# Backup and restore configurations from ports



## minimike (Jul 25, 2011)

Hi there

To configure all my installed and build ports from /usr/ports has taken several hours. How I could backup these settings and restore them on worst case this box or to another computers?


----------



## SirDice (Jul 25, 2011)

Backup /var/db/ports/ and/or create packages from installed ports with pkg_create(1).


----------



## graudeejs (Jul 25, 2011)

SirDice said:
			
		

> and/or create packages from installed ports with pkg_create(1).



Better yet, install ports-mgmt/bpkg
and run
`# bpkg -B`
it will backup all installed ports to /var/tmp/bpkg/


----------



## draco003 (Sep 19, 2011)

if I used the command:
[CMD=]bpkg -B[/CMD]
when I make a fresh installation what are the steps required so that I restore all the ports in the backup?

Thanks


----------



## graudeejs (Sep 19, 2011)

You probably won't be able to install everything with single command, because you probably don't have custom FreeBSD metaport, and thus custom packages.

You will need to *pkg_add* packages from /var/tmp/bpkg manually.

For example

```
# cd /var/tmp/bpkg
# pkg_add xorg-*
# pkg_add libreoffice-*
...
```
and so on.

I added * where package version and archive extension is expected. Dependencies will be installed automatically.


----------



## draco003 (Sep 20, 2011)

Thanks very much

I backed it up and will tell you when I get my new HDD


----------



## graudeejs (Sep 20, 2011)

If you simply want to use current software on other hdd, why won't you use dump & restore, if you're using UFS, or *zfs send* and *zfs receive* if you use zfs?

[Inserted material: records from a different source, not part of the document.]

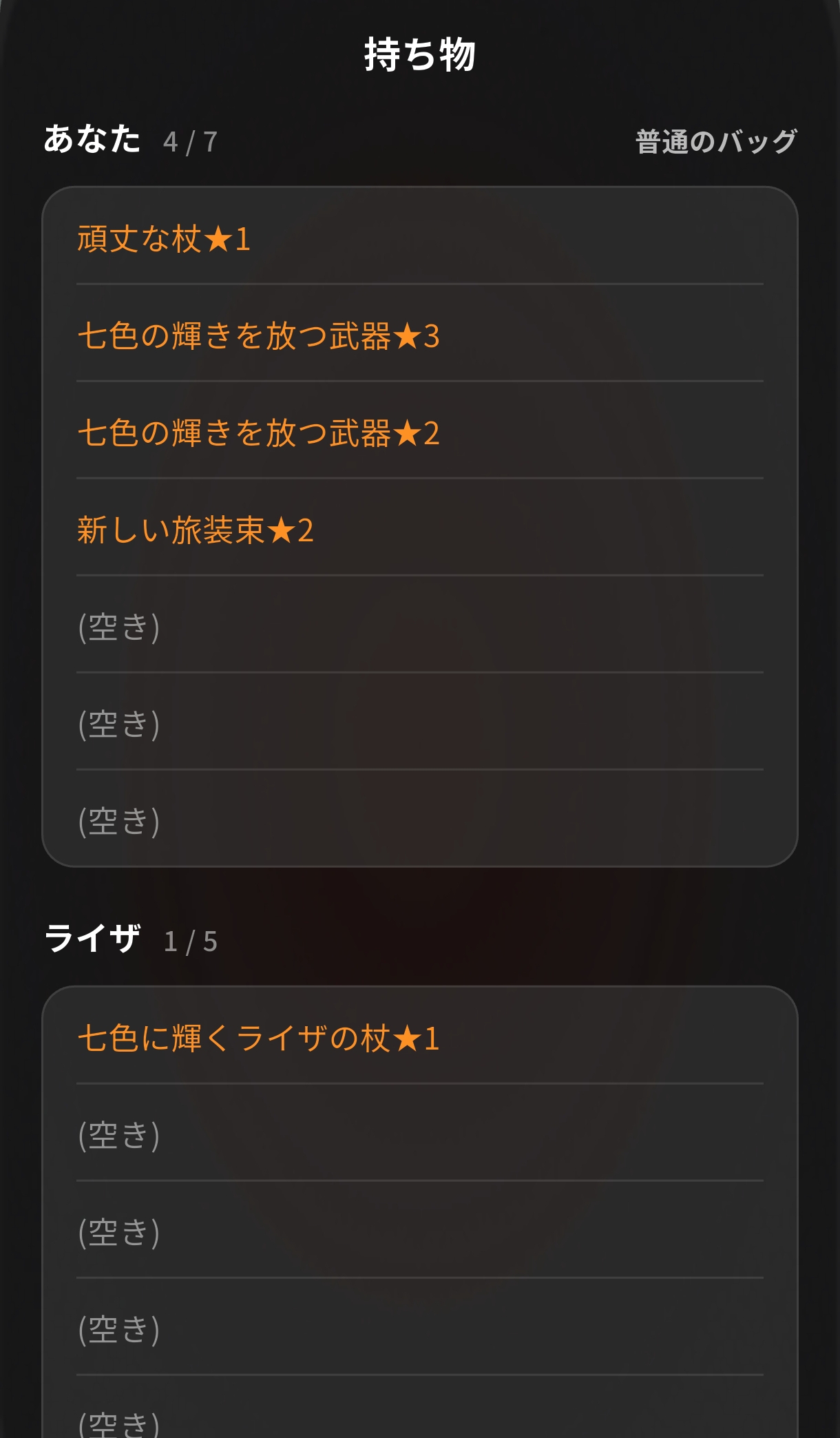
Task: Select second (空き) slot under あなた
Action: 420,722
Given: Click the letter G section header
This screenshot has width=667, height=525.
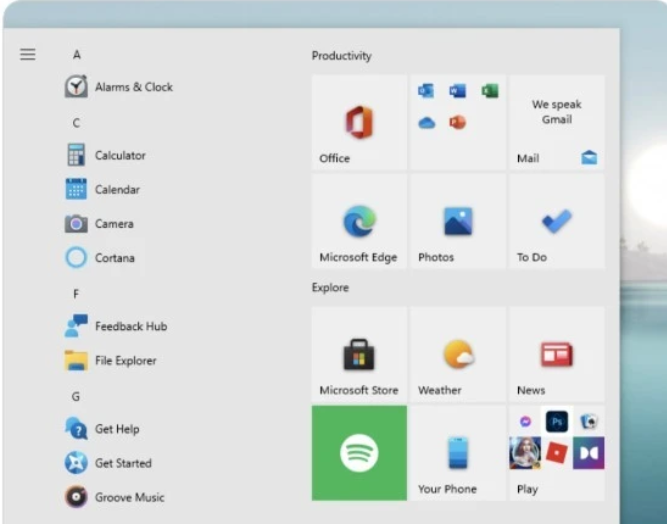Looking at the screenshot, I should [x=76, y=396].
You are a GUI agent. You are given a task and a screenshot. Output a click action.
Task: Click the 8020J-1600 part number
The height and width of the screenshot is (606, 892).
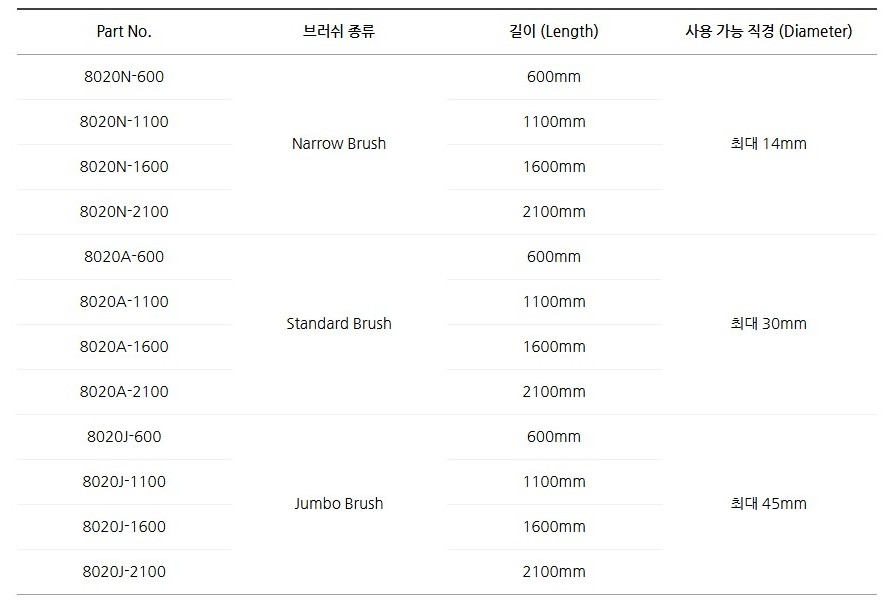point(124,527)
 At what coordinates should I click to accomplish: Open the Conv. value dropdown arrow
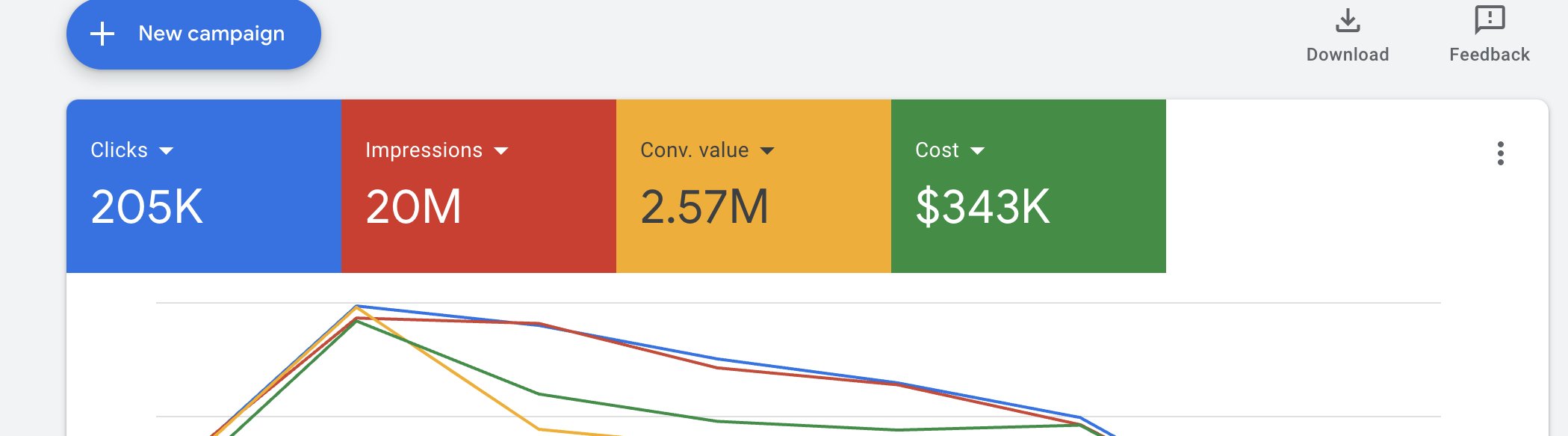pos(767,151)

It's much simpler, and much safer


----------



## draco003 (Sep 25, 2011)

Thanks very much graudeejs 

yes I'm using UFS and your other post about the dump & restore is amazing I'll give it a try ^^

Well done!

Draco


----------



## wblock@ (Sep 26, 2011)

Remember that backing up or copying packages doesn't copy the run-time configuration files in /usr/local/etc.


----------



## draco003 (Sep 26, 2011)

Thanks ^^

I'll also backup /usr/local/etc as well as /etc


----------